In 2001, the railroad that owned the easement formally abandoned all claims to it.  Typically, when this happens, the easement is simply extinguished and the owner of the land may then use the former easement however he or she wishes. But the federal government had different plans for the thin strip running through the Brandts’ land. In 2006, the government sued for title to the land lying under the former easement on the theory that it had retained a “reversionary interest” in the land when granting the railroad the right of way easement, even though it never actually set aside any interests when granting the easement.  The government thus claimed that after the railroad abandoned the easement (after only ever owning an easement and never full title to the land), full title to the land “reverted” back to the federal government. The Brandts argue that under the basic principles of the common law of property, the government had no such right, and that even if any legislative act allowed the government to somehow acquire their land, such an act would require payment of just compensation under the Fifth Amendment’s Takings Clause.

Although this may seem like a small, unique problem, the scope of the Old West’s railway system was huge and those old easements criss-cross the land of thousands of property owners. In 1983, Congress amended the National Trails System Act to allow the government to take abandoned railroad easements and turn them into land for public recreation and “railroad banking.” Landowners have been fighting the taking of their property under the Trails Act ever since, claiming, as here, that the government’s original grant to the railroads contained no residual right of possession for the government.

After the trial court rejected the government’s radical claims, the U.S. Court of Appeals for the Tenth Circuit split with the Seventh and Federal Circuit courts (and ignored some of its own precedent on the way) and held that the government did indeed have a reversionary interest in the land, even though it never actually carved itself an exception, as the law requires.
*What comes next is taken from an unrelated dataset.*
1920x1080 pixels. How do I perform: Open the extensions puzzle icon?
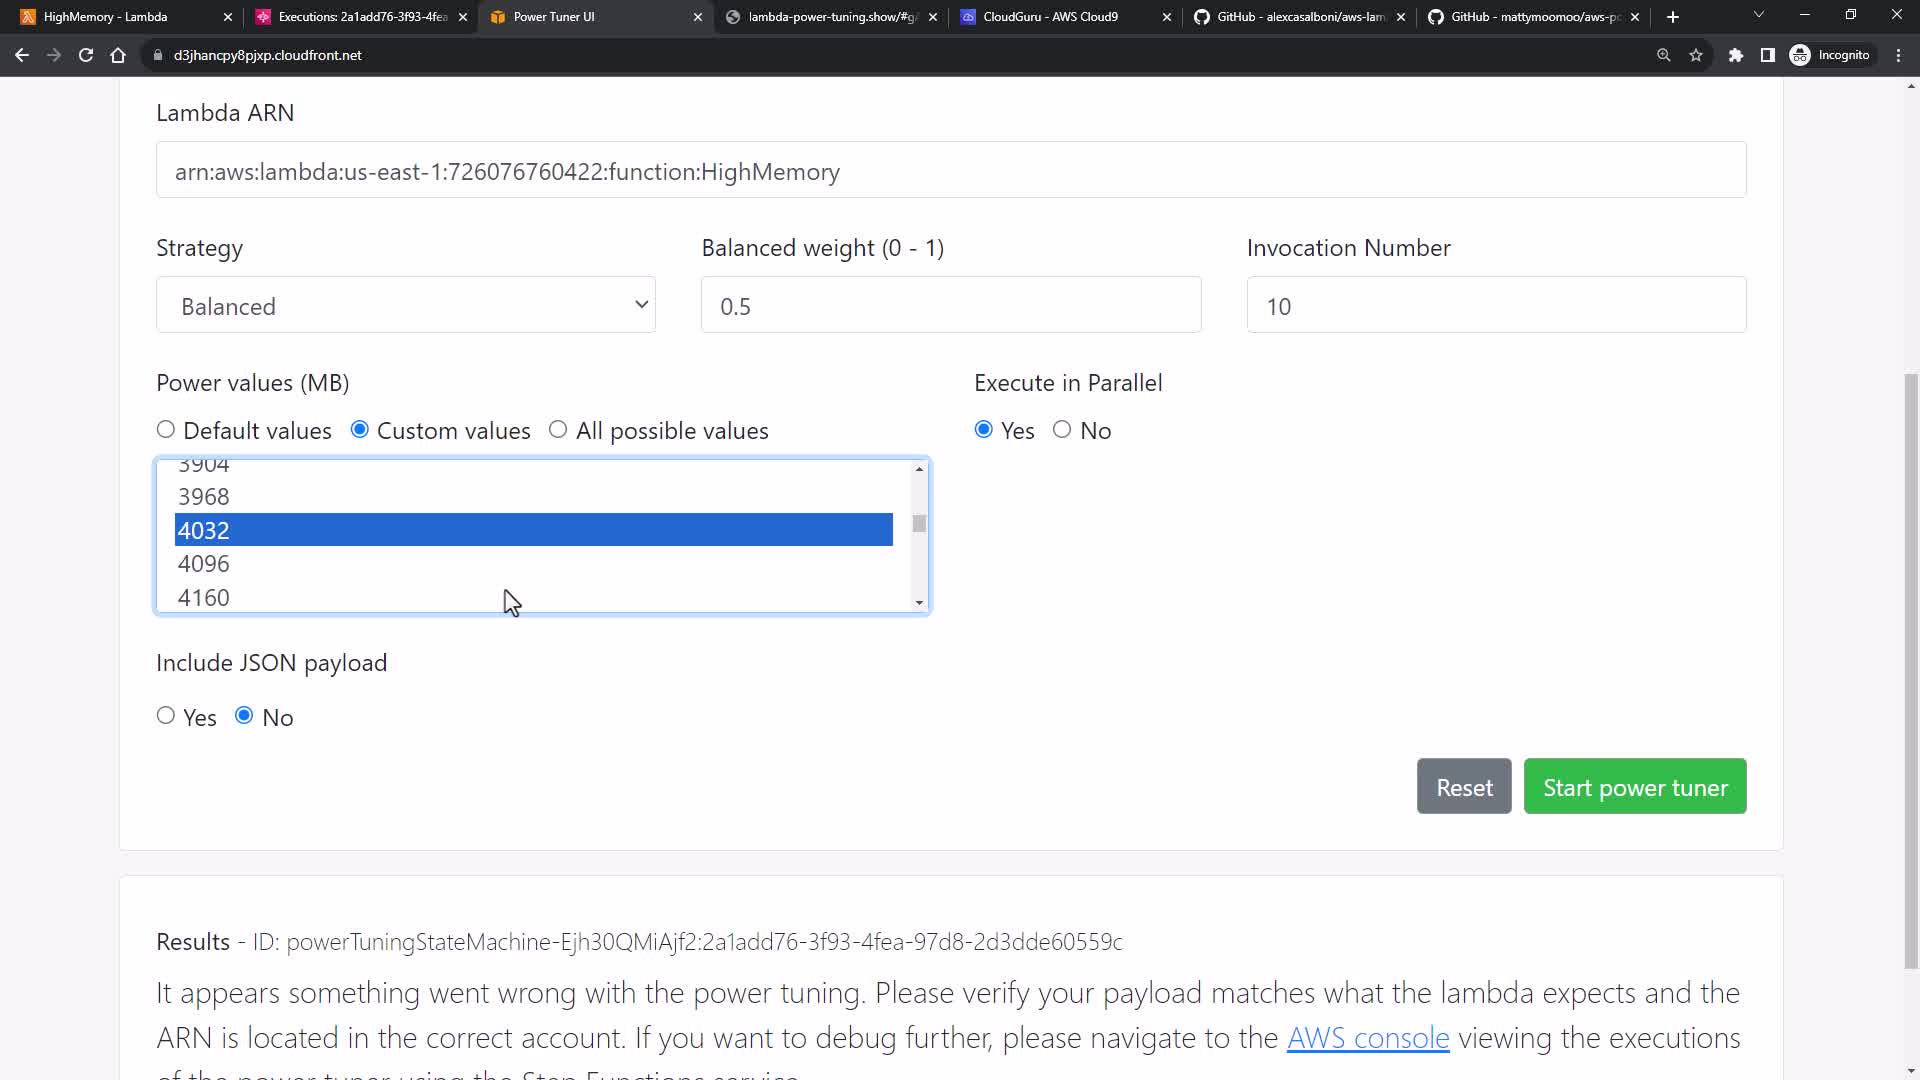tap(1736, 55)
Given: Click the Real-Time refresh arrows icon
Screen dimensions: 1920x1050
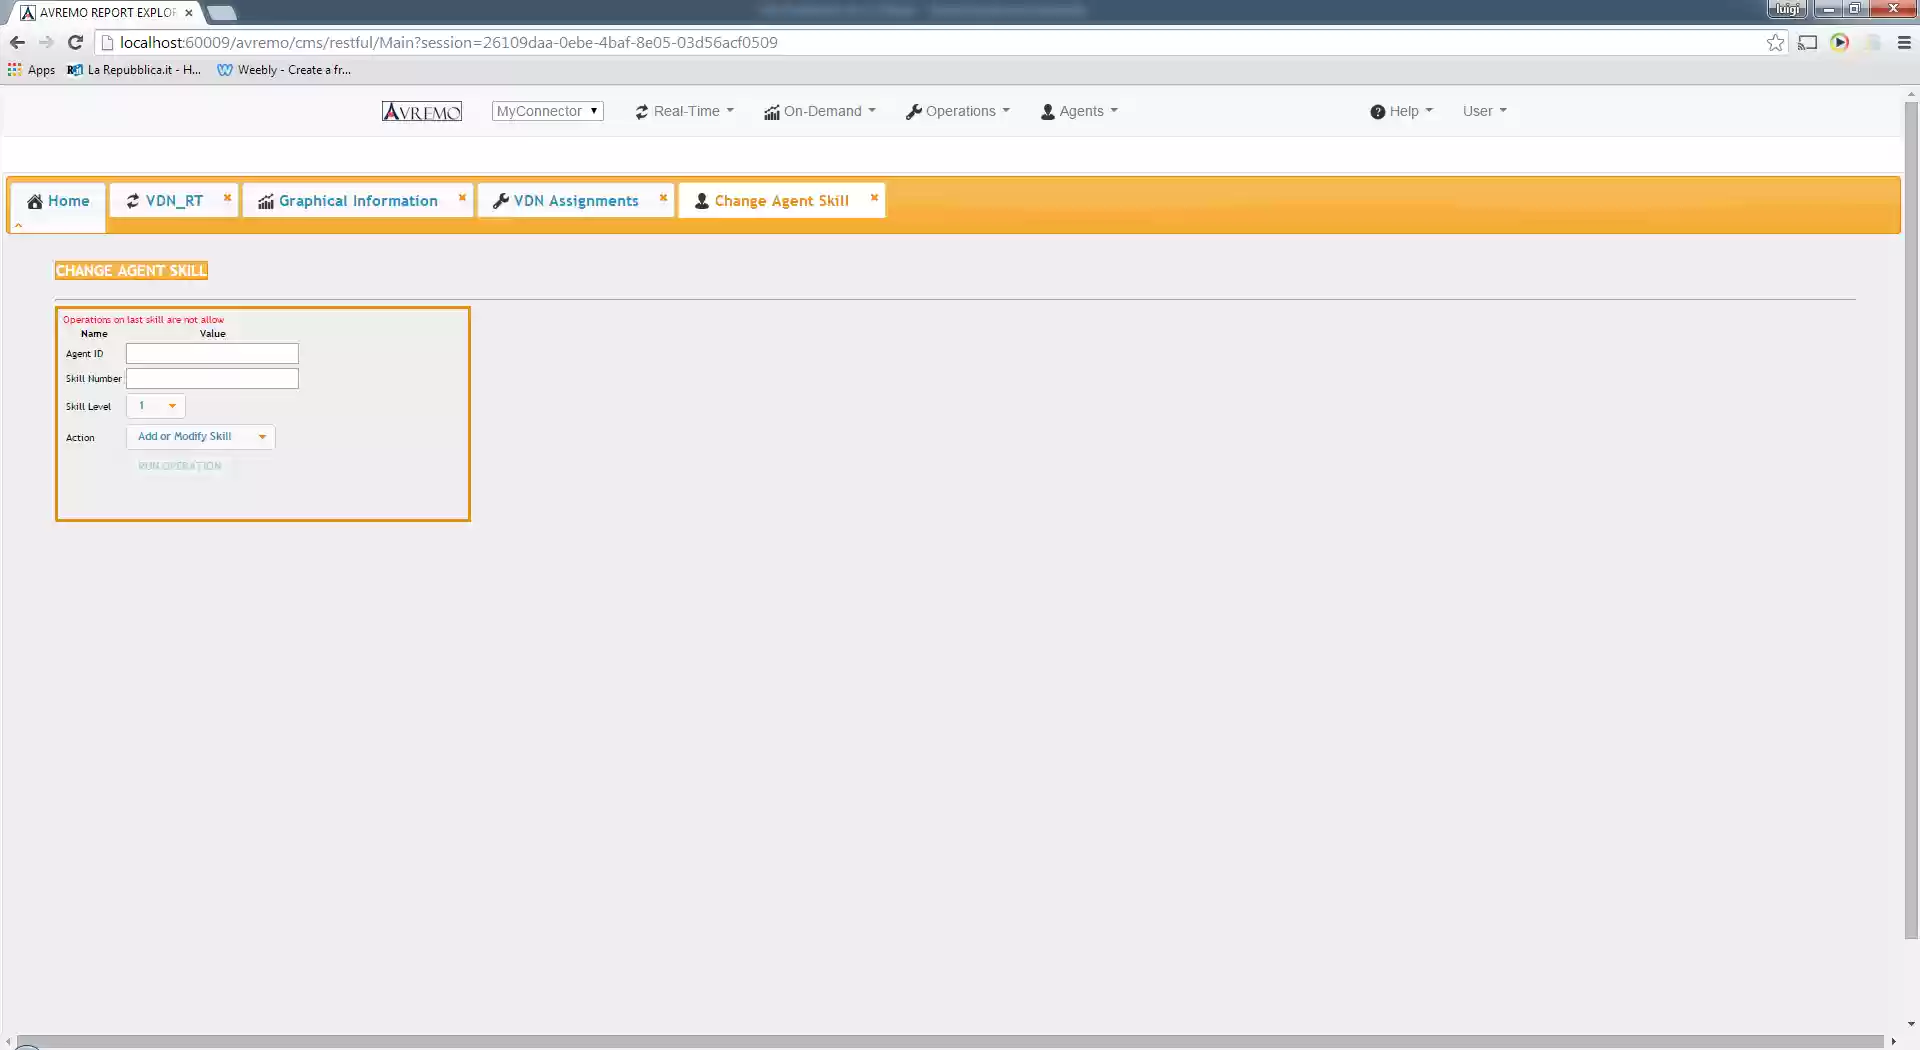Looking at the screenshot, I should pos(641,111).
The Brandts, faced with the uncompensated government confiscation of a strip of land cutting their property in two, have now brought their case to the Supreme Court in an attempt to keep the government’s hands off their land and off the land of thousands of other landowners in their same position.
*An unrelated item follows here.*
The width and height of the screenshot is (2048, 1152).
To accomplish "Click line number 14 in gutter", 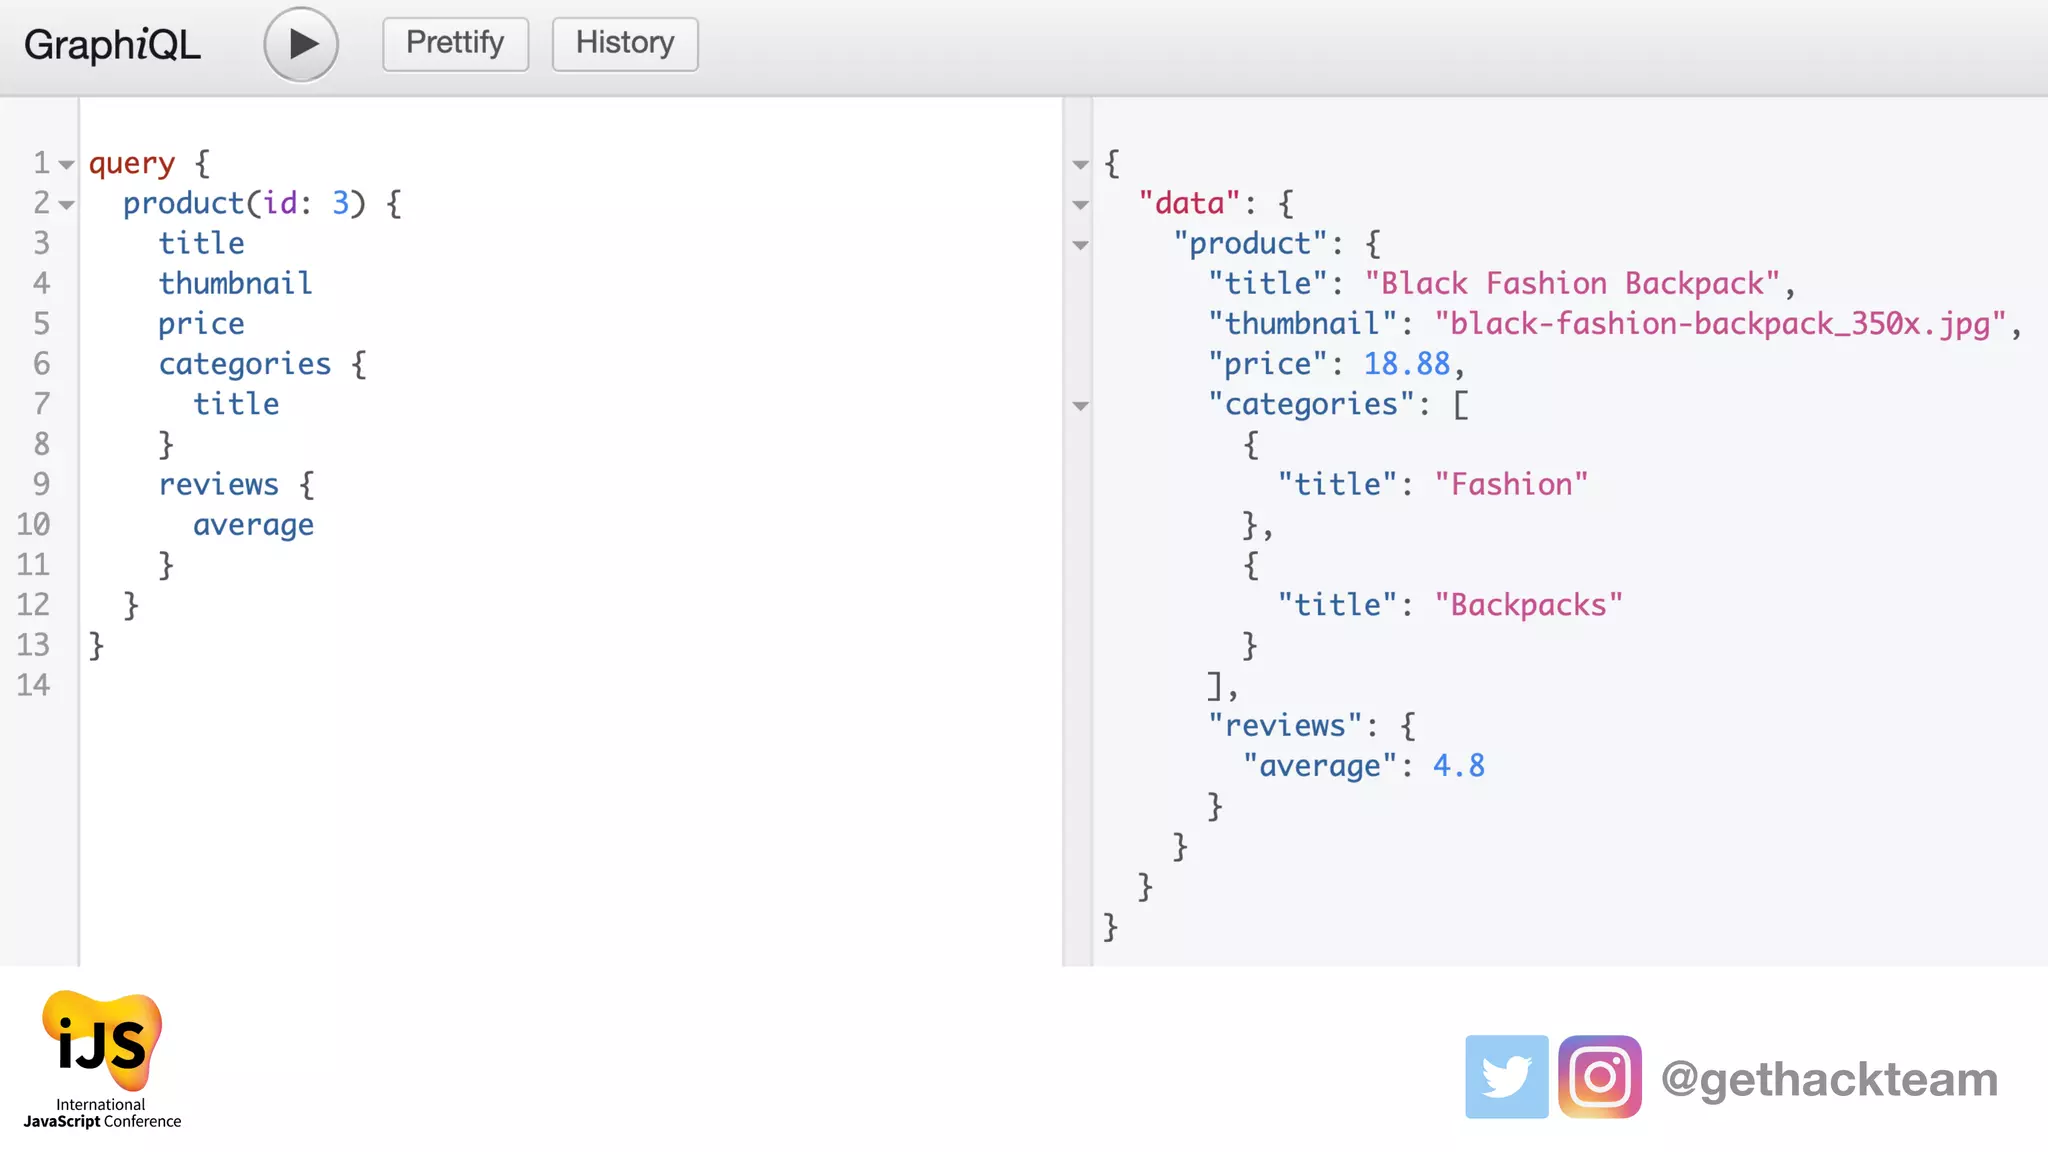I will tap(33, 685).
After supporting the Brandts’ request for Supreme Court review, Cato, along with four other groups and several property law professors – including Richard Epstein – has now filed a brief supporting the Brandts’ fight against the government’s poorly justified land-grab. We argue that the Tenth Circuit’s decision threatens to unsettle longstanding presumptions of property law because it willfully ignores basic differences between easements and “fee estates” in land and other basic principles of property law like the “strip and gore” doctrine (which holds, for example, that land under a right-of-way is split down the center and owned by those who own the land on either side of the easement).
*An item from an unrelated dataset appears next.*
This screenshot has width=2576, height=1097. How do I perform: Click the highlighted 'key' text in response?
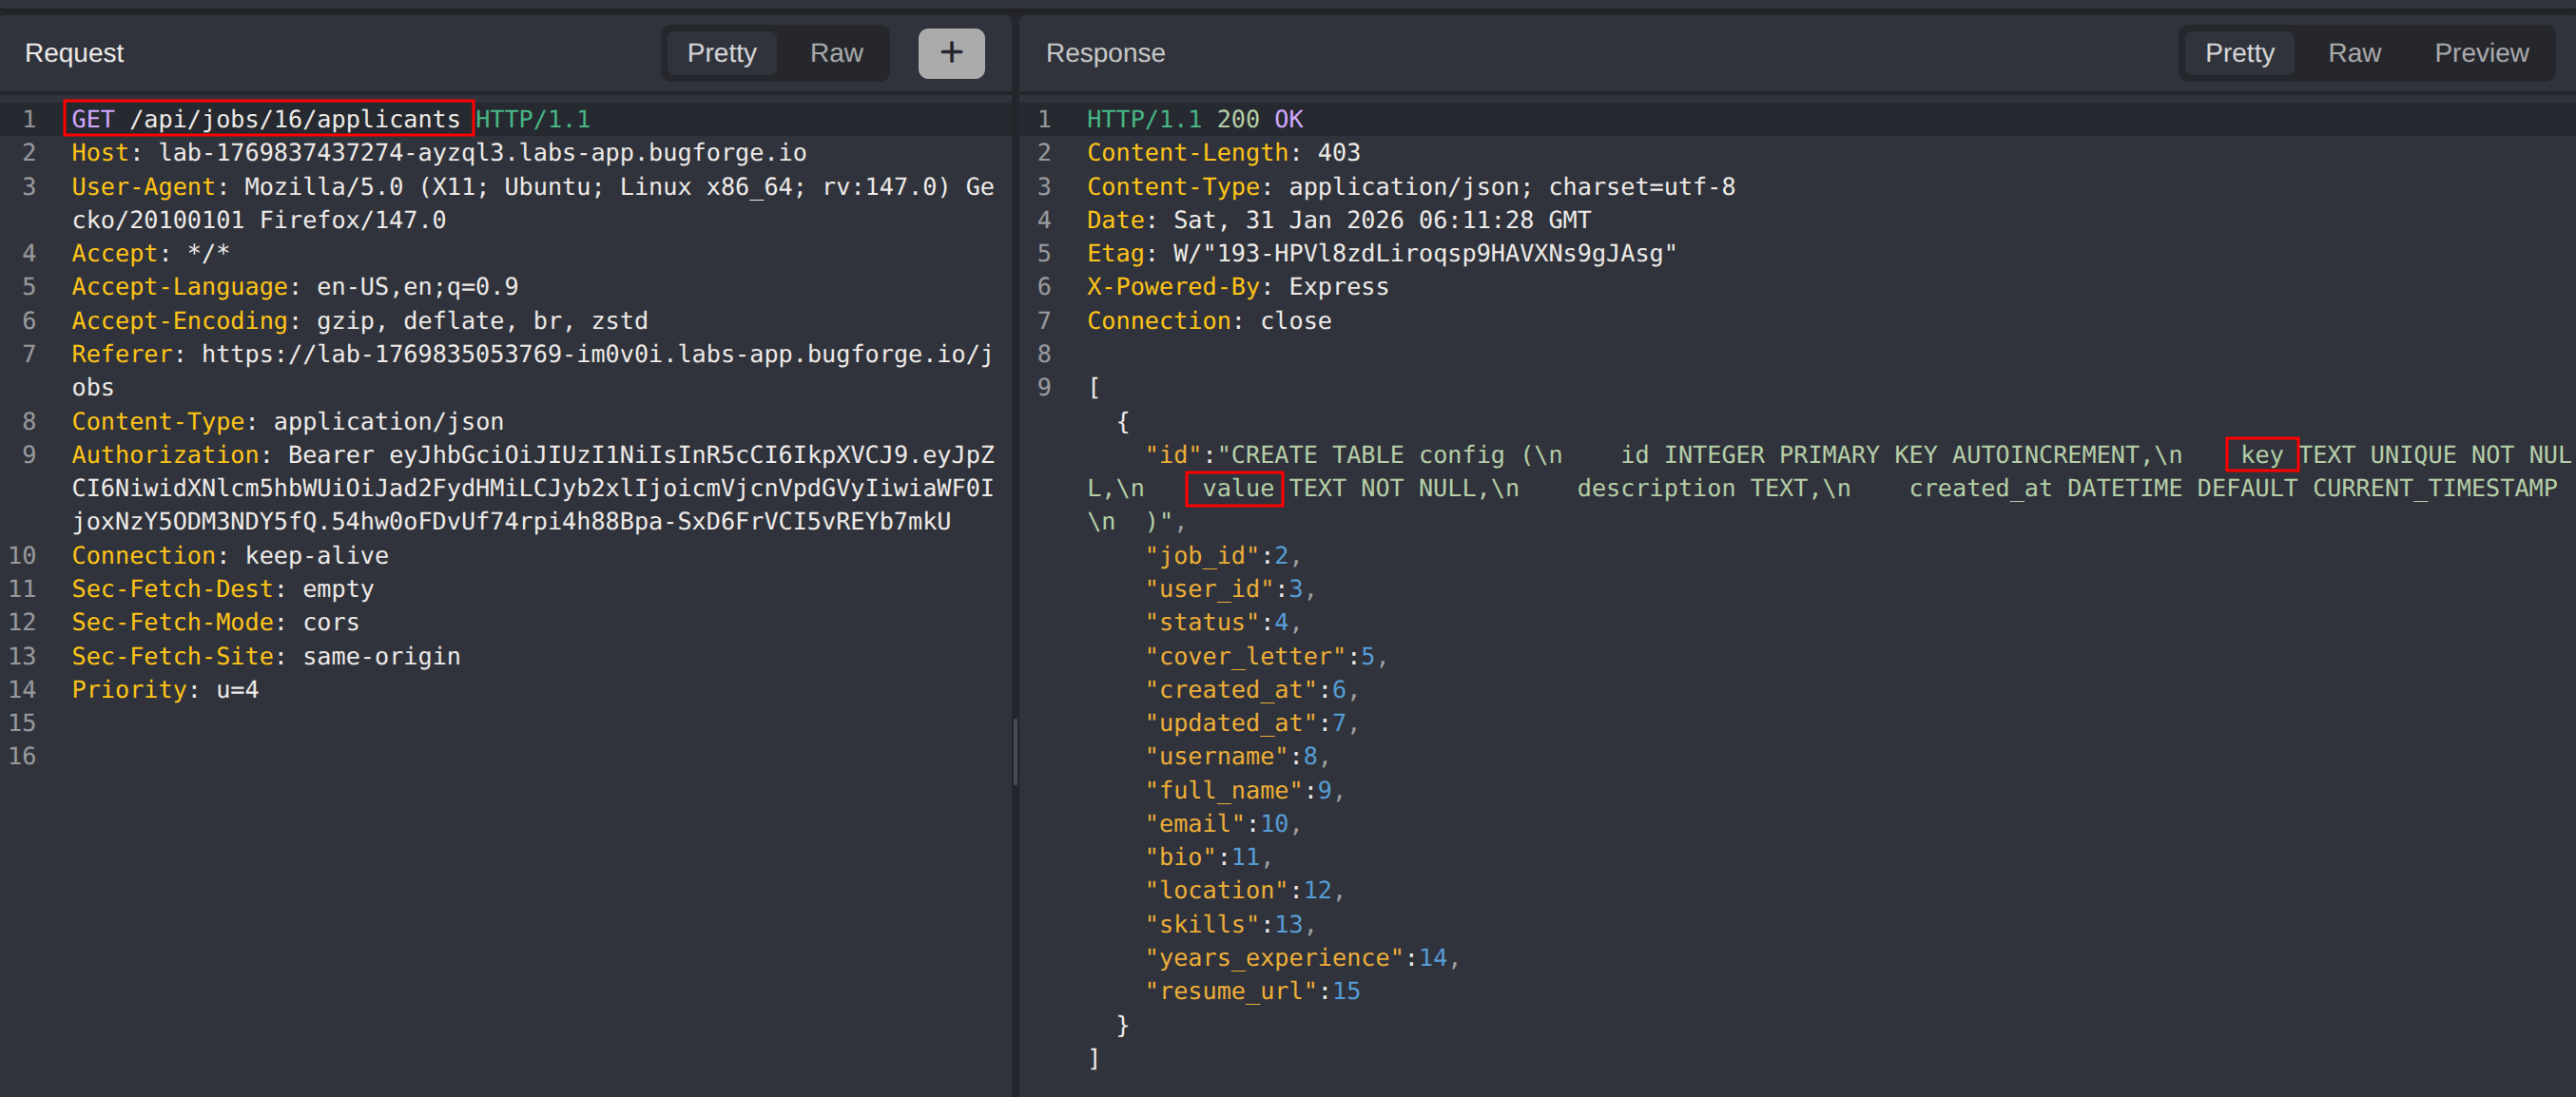(2260, 455)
This case is important, because there are many thousands of miles of old railroad rights-of-way crossing the countryside that would be potentially subject to uncompensated government confiscation if the Court were to follow the Tenth Circuit’s approach.  In addition, some 3,000 to 4,000 miles of old railroad easements are abandoned every year. It’s not entirely surprising that the government would go full throttle on such a shoddy legal argument for the chance to be able to snatch this land back without having to pay for it. The surprising thing is that the Tenth Circuit green-lighted it. We urge the Supreme Court to switch tracks.

The Court will hear argument in Brandt v. United States on January 14.

Cato legal associate Julio Colombo co-authored this blogpost.